**Material for this task:**
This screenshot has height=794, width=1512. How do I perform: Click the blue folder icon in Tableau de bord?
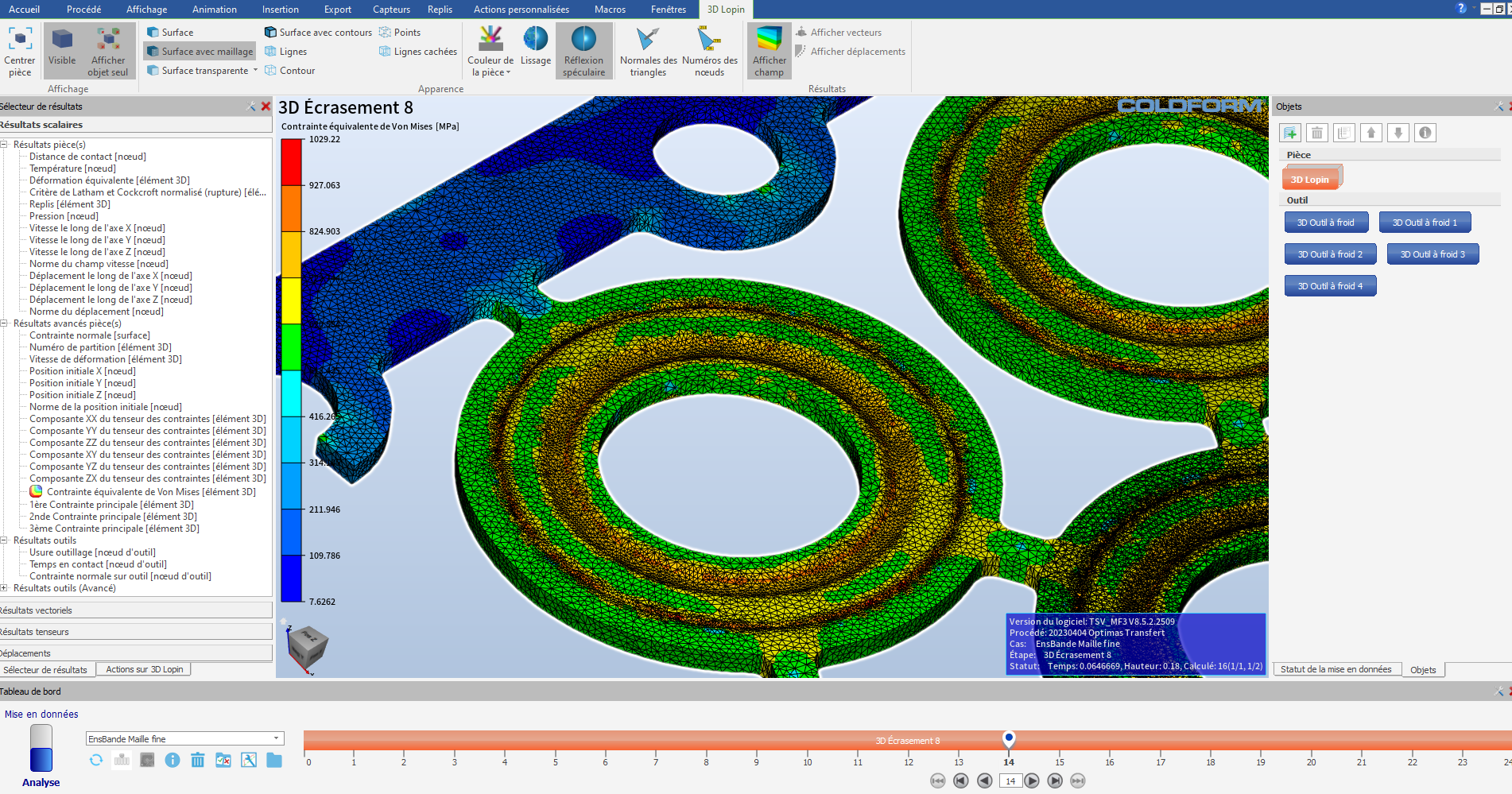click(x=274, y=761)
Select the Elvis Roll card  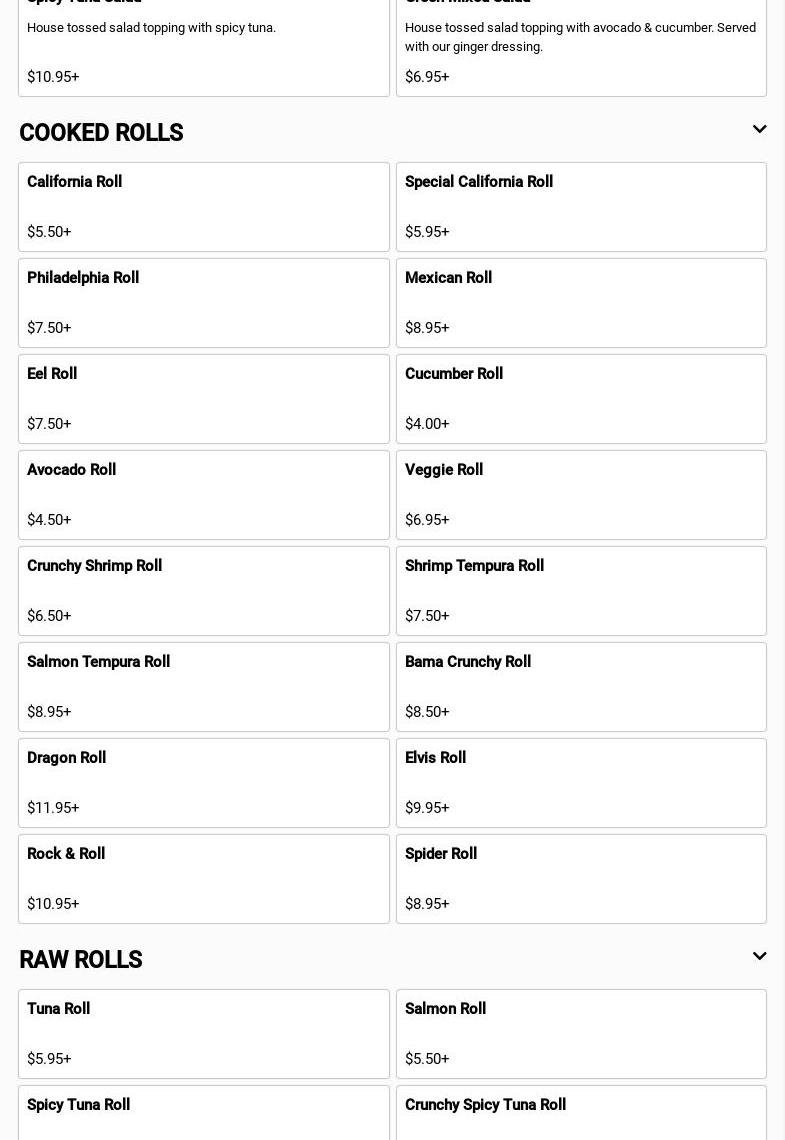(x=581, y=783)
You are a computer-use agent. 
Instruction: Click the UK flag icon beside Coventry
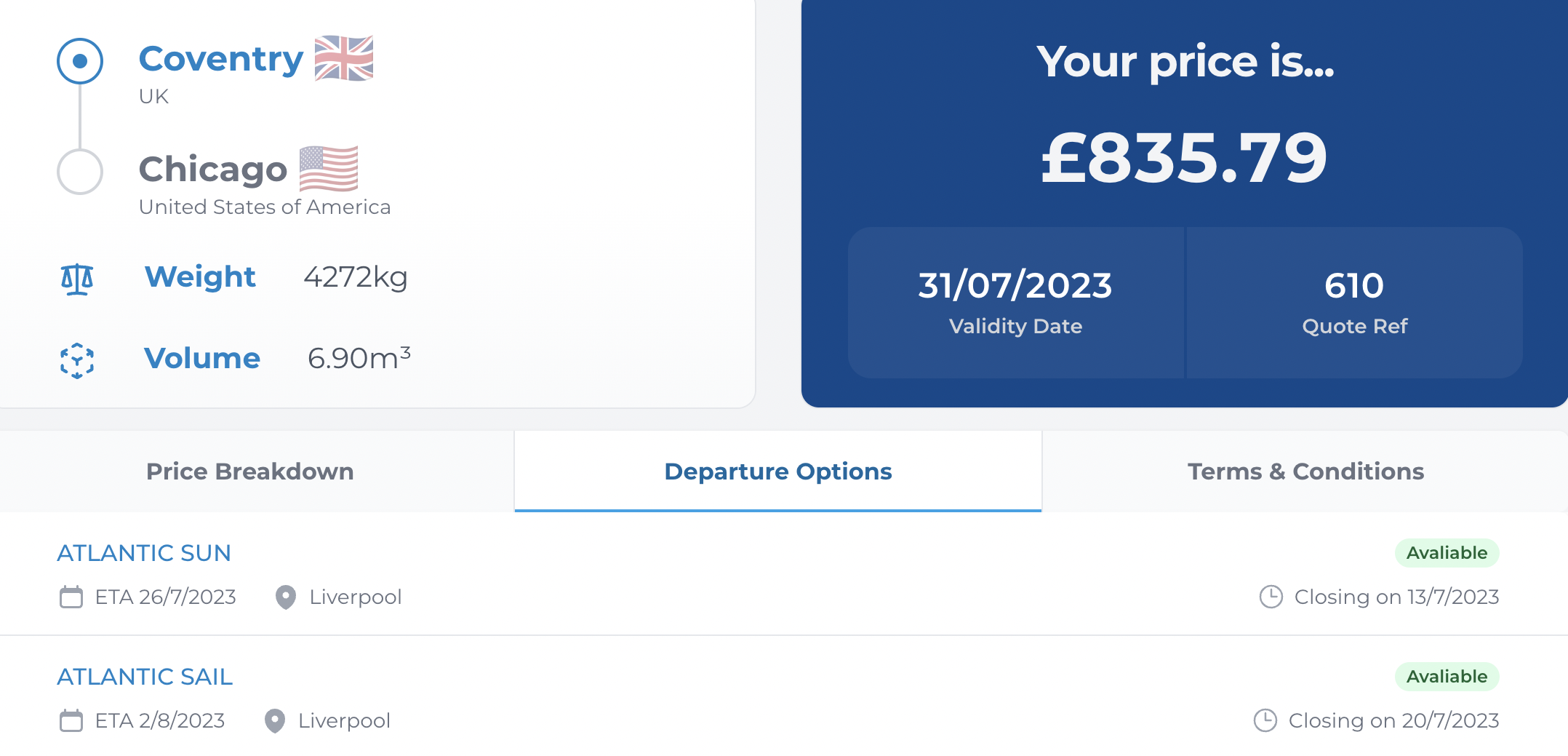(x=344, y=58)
==
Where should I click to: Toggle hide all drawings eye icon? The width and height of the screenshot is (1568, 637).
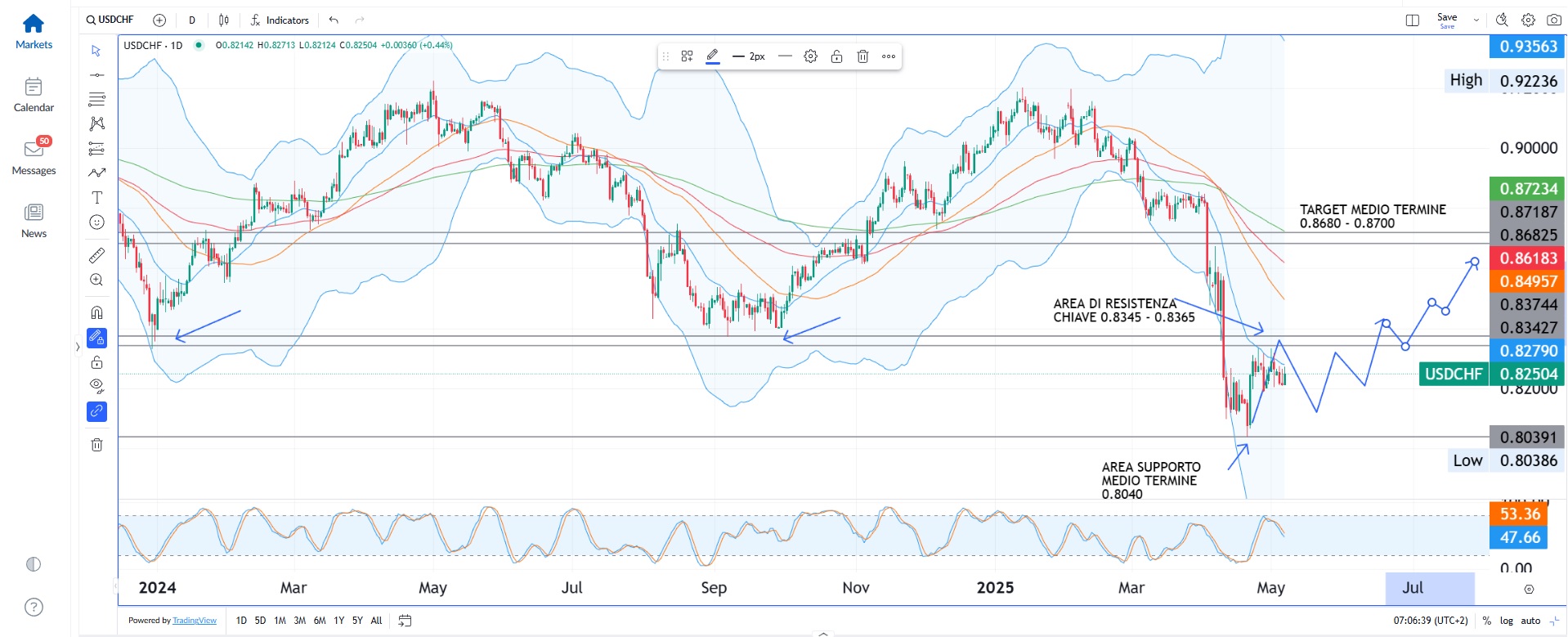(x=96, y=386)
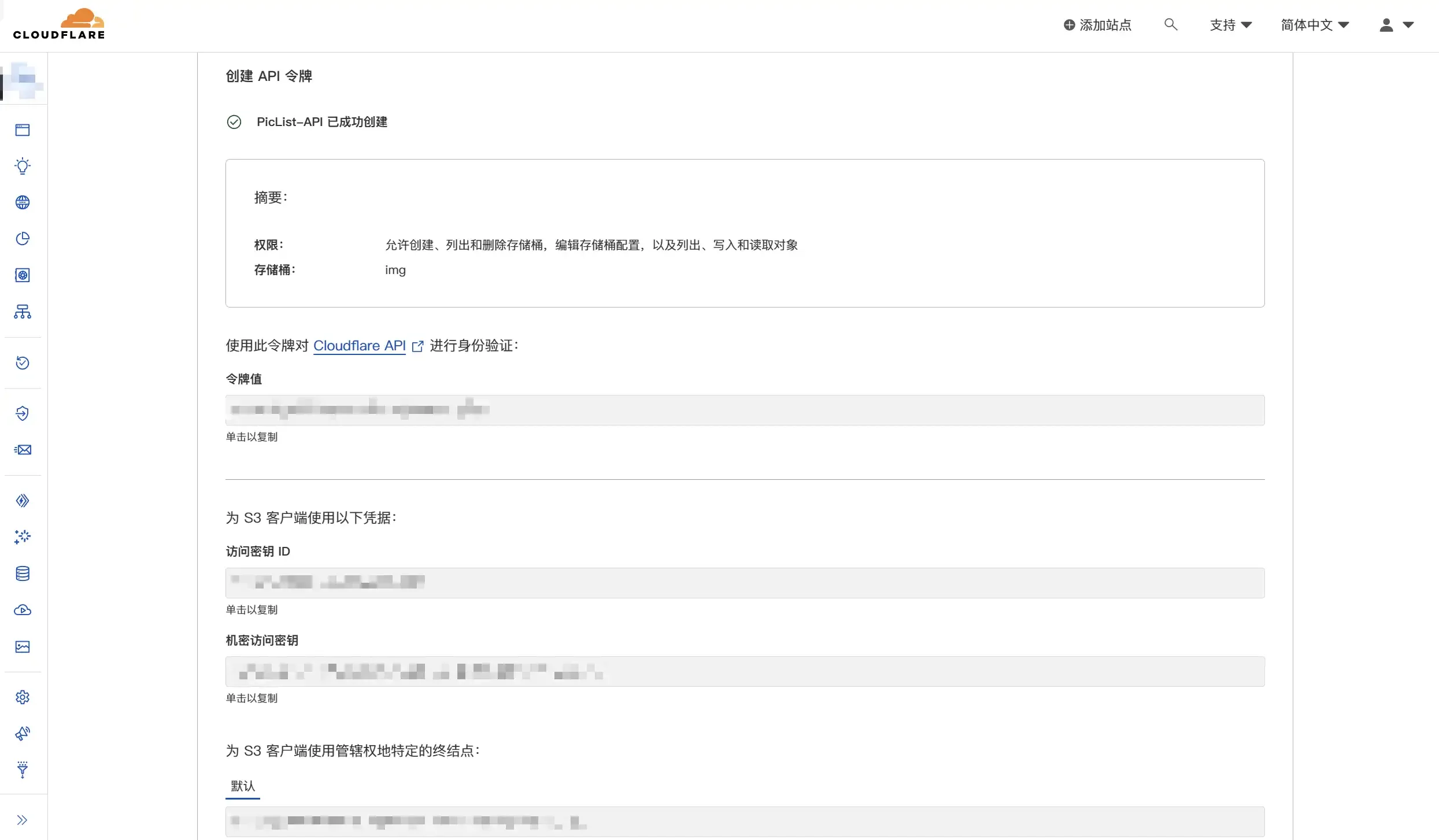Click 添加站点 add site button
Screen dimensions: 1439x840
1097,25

**Problem description:**
Locate every line in the material above that contains the word "screenshot", and copy each of those lines in full.

**Solution:**
This screenshot has height=794, width=1512. How do I perform: Click the blue folder icon in Tableau de bord?
Where should I click to: Toggle hide all drawings eye icon? The width and height of the screenshot is (1568, 637).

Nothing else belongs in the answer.